# Mucus plug?



## ihuntgsps (Mar 10, 2008)

I have an 8 yr old Dexter that I bought earlier in the spring. Was told she would calve in June or early July....still waiting. Last night I noticed a 6-8" long "string of mucus" hanging from her. Is this an indication she is ready to calve? Usually how long after seeing this will she have the calf. I work away from home but if I know she is going to calve soon I can run home on my lunch hour/etc. to check on her progress. Thank you for any help you can offer.


----------



## randiliana (Feb 22, 2008)

Is she showing any other signs of getting ready to calve? Full udder, really loose in the back end? If she is then, she will likely be within a week. Probably less.


----------



## ihuntgsps (Mar 10, 2008)

she is loose in the rear end and slightly swollen but has been that way for weeks. The bag is not full yet but was hopefull that loosing the mucus plug meant an onset of labor. Since she is new to us we really have no idea what to be looking for but want to be available to check on her multiple times through out the day. I work 15 miles form home so hate to be running back and forth if she could go another week or more, but do not mind the extra expense/time to check on her if you guys think she might be close to having a calf. Just noticed the mucus hanging off her last night.
Thank you.


----------



## JKB07 (Mar 6, 2008)

Mucus really is not a sign of anything, you can see it months before or just days before the birth. You will know she is ready when her teats have filled with milk. Im not talking about bagging up, ut when the teats get real tight with milk, you should know it when you see it.

JKB


----------



## randiliana (Feb 22, 2008)

If she truly has lost the mucus plug, which is a long sticky strand of mucus that you often see stuck to her tail, it is an indication, that she is starting the labour process. Usually within a couple days to a week. The udder is not the greatest indicator, as some cows will have a tight udder for weeks, and some will hardly bag at all, until after they have the calf.

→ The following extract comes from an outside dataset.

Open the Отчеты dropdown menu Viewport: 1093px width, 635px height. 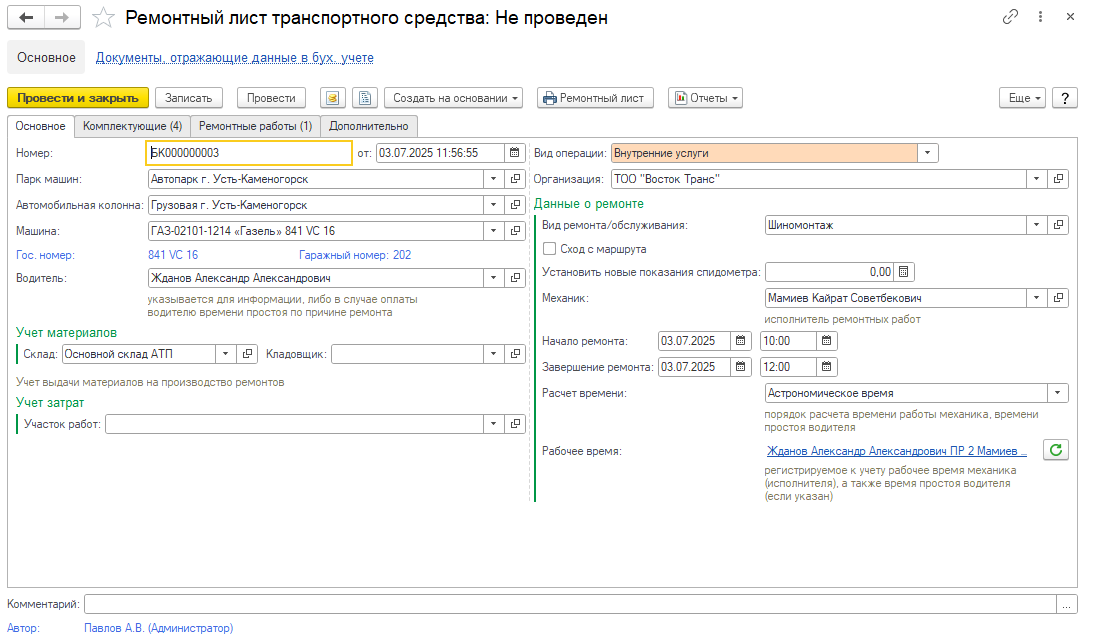705,98
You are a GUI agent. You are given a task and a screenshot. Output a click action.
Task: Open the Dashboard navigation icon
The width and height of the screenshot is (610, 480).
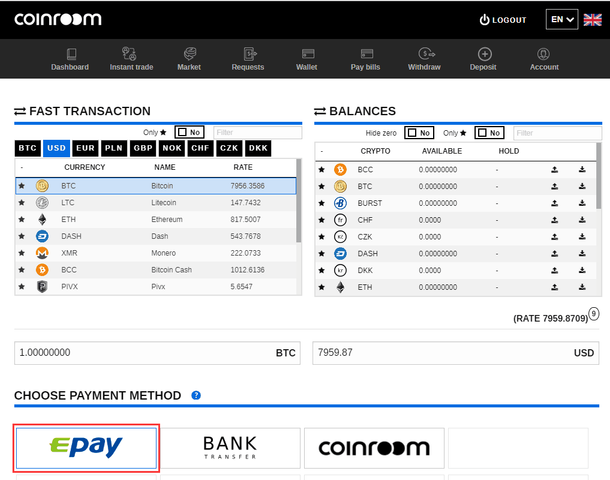point(71,54)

This cow is 8 years old, I would not be terribly concerned about her. She has done this before.


----------



## darbyfamily (Mar 16, 2005)

would love to see some pictures of her if you have any  I'd like to be able to compare with my 5 yr old Dex who's showing signs of being due, but no mucus yet 

DEFINITELY update when you have a calf on the ground!!!!


----------



## ihuntgsps (Mar 10, 2008)

Still no calf and looks just like she did yesterday. I will take pictures of her tonight if I can and post soon.


----------



## Chixarecute (Nov 19, 2004)

I hope she really is expecting, but mucous can also be a sign of heat...it is the lubrication that the spermies swim up in the reproductive tract. Mucous from heat should be clearer, fresher, newer looking than a mucous plug.


----------



## agmantoo (May 23, 2003)

A mucus plug is just an indicator of a mucus plug and little more IMO. I have no confidence from seeing one that anything is going to happen near term. A barren cow can pass one.


----------



## randiliana (Feb 22, 2008)

Check this link out. It has a pretty good description of what to look for.

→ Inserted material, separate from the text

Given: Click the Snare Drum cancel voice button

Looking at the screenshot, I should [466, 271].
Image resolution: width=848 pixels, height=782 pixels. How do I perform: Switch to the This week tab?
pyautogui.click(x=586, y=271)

http://www.ansi.okstate.edu/exten/cc-corner/signsofcalving.html


----------



## ihuntgsps (Mar 10, 2008)

Thank you for the link to the info. I will just keep watching and try to be more patient. If we ever get a day without rain I will get some pictures and try to post them.


----------



## darbyfamily (Mar 16, 2005)

Im right there with you. Every day I think "today HAS to be the day!" but then I get up the next day and no calf!

We even see the strutting of her teats... they're pointing in four different directions and none of them are down.. LOL

send me some of that rain you're getting... its 98* and DRY DRY DRY here!


----------